Huntingtin N17 Domain is a Reactive Oxygen Species Sensor Regulating Huntingtin Phosphorylation and Localization

Abstract

The huntingtin N17 domain is the master regulator of huntingtin intracellular localization. N17 is post-translationally modified, and phosphorylation of N17 serines 13 and 16 facilitate the stress dependent nuclear translocation of huntingtin by inhibiting CRM1 binding and nuclear export. In Huntington’s disease (HD), mutant huntingtin is hypo-phosphorylated and increasing N17 phosphorylation has been shown to be protective in HD mouse models. N17 phosphorylation is therefore a valid therapeutic sub-target of huntingtin. The ER stresses that have been previously characterized to affect huntingtin phosphorylation are broad, likely activating a plethora of response pathways. Thus, in this study, we sought to define a specific stress that could affect huntingtin phosphorylation and nuclear localization. Here we show that huntingtin localization and phosphorylation can be specifically affected by reactive oxygen species (ROS).
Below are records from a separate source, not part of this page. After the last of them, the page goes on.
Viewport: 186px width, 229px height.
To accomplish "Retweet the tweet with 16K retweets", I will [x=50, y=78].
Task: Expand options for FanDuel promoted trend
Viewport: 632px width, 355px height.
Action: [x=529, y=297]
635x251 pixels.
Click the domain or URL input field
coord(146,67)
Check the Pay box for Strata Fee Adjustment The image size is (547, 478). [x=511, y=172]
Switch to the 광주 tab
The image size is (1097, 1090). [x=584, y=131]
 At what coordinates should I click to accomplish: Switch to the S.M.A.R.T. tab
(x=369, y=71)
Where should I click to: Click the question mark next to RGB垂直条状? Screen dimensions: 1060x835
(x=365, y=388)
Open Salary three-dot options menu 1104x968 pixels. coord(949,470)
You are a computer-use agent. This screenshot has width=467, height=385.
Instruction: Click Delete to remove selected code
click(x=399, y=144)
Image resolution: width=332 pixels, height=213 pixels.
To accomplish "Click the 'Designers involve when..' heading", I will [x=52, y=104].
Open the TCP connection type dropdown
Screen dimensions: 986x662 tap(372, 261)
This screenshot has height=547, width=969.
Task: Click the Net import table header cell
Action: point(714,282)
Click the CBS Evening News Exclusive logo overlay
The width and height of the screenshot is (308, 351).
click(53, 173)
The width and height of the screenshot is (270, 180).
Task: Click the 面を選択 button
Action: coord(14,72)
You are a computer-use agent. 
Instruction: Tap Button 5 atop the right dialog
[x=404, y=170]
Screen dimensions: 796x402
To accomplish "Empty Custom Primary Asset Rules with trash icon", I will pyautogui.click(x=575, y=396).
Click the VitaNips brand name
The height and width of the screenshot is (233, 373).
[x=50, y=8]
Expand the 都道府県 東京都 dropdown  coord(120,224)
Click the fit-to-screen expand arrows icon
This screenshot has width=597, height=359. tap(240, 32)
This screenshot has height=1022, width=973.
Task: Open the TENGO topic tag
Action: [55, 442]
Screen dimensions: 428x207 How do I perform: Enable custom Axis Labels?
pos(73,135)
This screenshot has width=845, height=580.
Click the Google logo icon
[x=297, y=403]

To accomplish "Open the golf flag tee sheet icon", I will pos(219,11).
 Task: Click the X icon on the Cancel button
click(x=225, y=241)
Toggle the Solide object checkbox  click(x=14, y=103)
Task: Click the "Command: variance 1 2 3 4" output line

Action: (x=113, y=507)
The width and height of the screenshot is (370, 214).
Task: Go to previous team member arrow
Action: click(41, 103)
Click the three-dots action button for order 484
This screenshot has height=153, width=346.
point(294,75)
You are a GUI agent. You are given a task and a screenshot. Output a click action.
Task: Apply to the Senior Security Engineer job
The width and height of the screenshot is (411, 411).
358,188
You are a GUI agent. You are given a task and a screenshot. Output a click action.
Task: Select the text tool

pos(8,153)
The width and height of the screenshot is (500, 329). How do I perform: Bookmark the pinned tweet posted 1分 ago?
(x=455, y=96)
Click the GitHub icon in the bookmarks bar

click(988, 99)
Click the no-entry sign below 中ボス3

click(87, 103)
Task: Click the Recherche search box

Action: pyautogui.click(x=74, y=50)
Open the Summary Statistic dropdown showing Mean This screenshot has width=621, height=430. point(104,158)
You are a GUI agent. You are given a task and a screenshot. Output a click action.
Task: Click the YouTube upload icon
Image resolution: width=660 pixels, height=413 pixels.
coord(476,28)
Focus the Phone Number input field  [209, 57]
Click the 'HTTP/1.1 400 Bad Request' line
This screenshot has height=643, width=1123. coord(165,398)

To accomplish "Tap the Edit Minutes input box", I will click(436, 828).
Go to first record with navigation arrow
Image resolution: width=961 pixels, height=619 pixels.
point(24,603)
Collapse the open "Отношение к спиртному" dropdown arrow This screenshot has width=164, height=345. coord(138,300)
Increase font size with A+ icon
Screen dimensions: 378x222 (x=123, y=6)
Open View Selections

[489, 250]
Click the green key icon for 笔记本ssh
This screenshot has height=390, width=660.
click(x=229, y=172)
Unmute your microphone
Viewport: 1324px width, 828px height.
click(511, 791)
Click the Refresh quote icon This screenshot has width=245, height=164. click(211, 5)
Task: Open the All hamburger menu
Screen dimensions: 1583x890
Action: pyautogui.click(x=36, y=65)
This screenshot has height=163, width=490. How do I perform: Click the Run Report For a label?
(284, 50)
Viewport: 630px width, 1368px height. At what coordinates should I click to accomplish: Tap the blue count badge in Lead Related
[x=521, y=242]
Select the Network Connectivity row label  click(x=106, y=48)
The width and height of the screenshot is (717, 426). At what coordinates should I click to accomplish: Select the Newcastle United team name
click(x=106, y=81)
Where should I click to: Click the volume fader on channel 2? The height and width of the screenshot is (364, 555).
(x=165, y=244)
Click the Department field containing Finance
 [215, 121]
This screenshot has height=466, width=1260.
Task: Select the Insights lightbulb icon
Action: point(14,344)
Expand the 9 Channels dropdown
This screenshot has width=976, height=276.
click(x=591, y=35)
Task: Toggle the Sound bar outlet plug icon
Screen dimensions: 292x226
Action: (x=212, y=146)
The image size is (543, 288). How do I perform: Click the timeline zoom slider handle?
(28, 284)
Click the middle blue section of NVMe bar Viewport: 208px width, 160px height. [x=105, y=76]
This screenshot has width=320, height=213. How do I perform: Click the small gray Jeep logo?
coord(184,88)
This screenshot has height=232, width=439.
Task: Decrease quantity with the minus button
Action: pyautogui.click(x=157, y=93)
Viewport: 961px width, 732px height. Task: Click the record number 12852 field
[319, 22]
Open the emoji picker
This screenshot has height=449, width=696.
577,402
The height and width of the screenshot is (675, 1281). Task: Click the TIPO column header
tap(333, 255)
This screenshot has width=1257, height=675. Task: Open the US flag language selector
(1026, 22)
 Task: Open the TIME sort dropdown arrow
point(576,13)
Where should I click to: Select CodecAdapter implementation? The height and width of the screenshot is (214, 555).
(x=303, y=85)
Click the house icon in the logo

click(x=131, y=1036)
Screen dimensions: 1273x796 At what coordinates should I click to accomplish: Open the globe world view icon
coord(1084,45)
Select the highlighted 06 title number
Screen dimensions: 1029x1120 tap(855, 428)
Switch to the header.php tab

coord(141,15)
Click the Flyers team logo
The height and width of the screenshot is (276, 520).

We identify a highly conserved methionine at position 8 (M8) as the specific sensor of oxidative species within N17 and show the capacity of oxido-mimetic M8 point mutations to affect N17 structure, localization and phosphorylation. We also define a specific molecular mechanism whereby N17 oxidation promotes membrane dissociation, thus increasing kinase accessibility and subsequent phosphorylation. These results define a precise molecular mechanism for the normal biological regulation of huntingtin phosphorylation by oxidative signalling. This ability of huntingtin to sense ROS levels at the ER provides a link between age-associated stress and altered huntingtin function. It suggests that ROS stress due to aging may be a critical molecular trigger of HD that could explain the age-onset nature of disease.